Section 498A of the IPC deals with the offence of cruelty to a woman by her husband or relatives of her husband. In the instant case, a complaint was filed by the father of the victim and allegations under Section 498A of the IPC and provisions of the Dowry Prohibition Act were invoked. The appellants were summoned as accused by a Judicial Magistrate based on the complaint made, after which the appellants moved the High Court seeking quashing of the summons. The plea was rejected and the application before the Allahabad High Court was disposed of. Aggrieved by the same, the appellants approached the Supreme Court.

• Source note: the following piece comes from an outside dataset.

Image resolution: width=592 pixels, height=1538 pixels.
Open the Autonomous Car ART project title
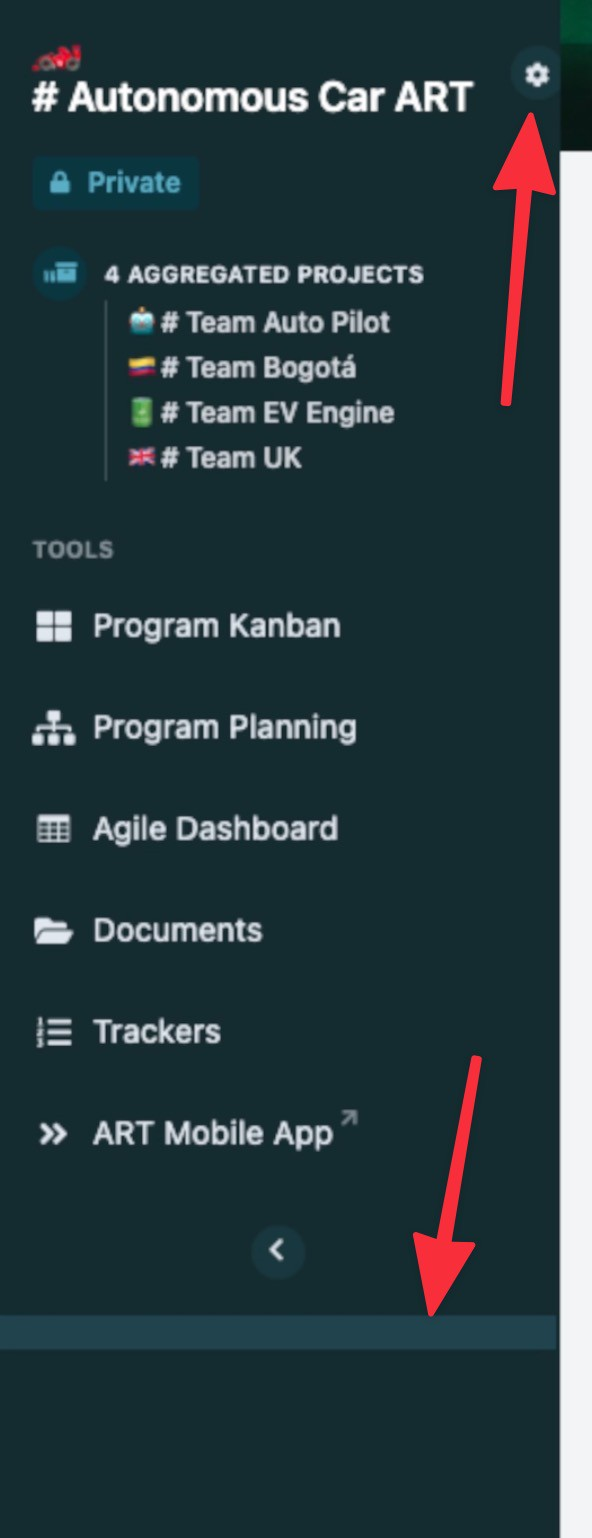point(252,98)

Counsel representing the appellants argued before the Supreme Court that the High Court failed to exercise its jurisdiction under Section 482 of the CrPC, which empowers the Court to quash summons issued. The appellants termed the proceedings as “abuse of the process of the Court” and argued that the reading of the complaint did not, prima facie, reveal any offence as alleged. Counsel for the respondent, on the other hand, submitted that since the Magistrate is not required to record elaborate reasons to summon an accused, there is no error in this summoning. It was argued that Section 498A did not indicate that only women can file complaints under the Section.
The Court noted that the allegations made in the complaint against the husband and all his relatives were general and sweeping. The complaint did not detail any specific incident. The Court also observed that divorce proceedings between the man and the woman were completed in the USA, following which the complaint pertaining to cruelty and dowry demand came to be filed. The argument of the appellant that the complaint was not maintainable since it was filed by the father of the woman was rejected. The Court laid down that nothing in the Section states that a complaint ought to be filed by a woman subjected to cruelty. The same can be filed on behalf of her, not necessarily by other women. It was also held that the High Court had erred in not exercising its jurisdiction under Section 482 of the CrPC. Thus, the High Court’s order rejecting the quashing of the summons was rejected.